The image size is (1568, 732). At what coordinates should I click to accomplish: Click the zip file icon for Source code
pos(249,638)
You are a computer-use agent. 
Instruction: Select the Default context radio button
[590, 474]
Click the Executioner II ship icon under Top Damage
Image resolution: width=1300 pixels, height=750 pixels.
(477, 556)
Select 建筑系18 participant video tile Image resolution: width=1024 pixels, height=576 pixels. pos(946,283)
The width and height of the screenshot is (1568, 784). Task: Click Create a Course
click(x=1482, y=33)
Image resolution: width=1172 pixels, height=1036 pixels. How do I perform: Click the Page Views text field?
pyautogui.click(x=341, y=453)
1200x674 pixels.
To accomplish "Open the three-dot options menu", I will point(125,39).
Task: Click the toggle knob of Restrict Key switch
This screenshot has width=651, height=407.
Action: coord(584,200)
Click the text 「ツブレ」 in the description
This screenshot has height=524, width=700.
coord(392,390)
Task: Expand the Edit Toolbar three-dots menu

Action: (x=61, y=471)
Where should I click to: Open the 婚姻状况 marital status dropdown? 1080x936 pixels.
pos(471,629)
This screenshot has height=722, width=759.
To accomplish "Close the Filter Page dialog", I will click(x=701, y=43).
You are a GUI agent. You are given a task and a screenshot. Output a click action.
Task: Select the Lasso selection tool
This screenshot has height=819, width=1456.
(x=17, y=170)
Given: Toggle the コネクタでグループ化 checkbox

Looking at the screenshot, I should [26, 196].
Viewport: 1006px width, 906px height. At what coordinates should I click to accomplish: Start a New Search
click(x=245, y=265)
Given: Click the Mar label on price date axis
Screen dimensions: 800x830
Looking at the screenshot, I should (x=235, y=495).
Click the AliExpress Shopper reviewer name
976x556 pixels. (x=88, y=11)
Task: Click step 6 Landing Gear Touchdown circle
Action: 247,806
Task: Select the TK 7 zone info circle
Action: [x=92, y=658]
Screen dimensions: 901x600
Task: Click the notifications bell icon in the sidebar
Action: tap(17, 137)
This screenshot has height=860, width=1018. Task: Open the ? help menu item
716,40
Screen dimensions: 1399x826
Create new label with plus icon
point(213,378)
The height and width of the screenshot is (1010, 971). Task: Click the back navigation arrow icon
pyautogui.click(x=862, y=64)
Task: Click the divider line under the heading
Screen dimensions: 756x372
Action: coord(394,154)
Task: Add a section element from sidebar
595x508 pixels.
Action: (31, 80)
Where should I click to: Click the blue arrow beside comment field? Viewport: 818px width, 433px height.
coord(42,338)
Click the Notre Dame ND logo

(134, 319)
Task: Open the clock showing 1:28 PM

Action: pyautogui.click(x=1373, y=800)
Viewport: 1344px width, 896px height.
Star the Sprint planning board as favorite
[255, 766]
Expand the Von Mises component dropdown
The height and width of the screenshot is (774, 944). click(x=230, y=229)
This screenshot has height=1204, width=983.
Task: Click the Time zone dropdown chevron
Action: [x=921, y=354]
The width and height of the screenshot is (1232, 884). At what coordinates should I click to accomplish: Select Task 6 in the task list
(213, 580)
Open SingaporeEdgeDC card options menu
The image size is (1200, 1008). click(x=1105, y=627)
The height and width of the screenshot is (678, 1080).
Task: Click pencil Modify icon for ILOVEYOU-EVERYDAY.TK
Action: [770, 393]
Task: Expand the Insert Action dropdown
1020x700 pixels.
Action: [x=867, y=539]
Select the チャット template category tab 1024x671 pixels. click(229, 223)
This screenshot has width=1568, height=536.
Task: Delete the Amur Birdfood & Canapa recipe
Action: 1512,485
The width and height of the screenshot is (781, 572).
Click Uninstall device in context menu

## WRITTEN REQUEST
Display each line of the rows above that contains the string "dimensions", treating uppercase and lowercase letters as distinct.

## RESPONSE TO THIS EXERCISE
Screen dimensions: 800x830
Screen dimensions: 901x600
Screen dimensions: 1399x826
Screen dimensions: 756x372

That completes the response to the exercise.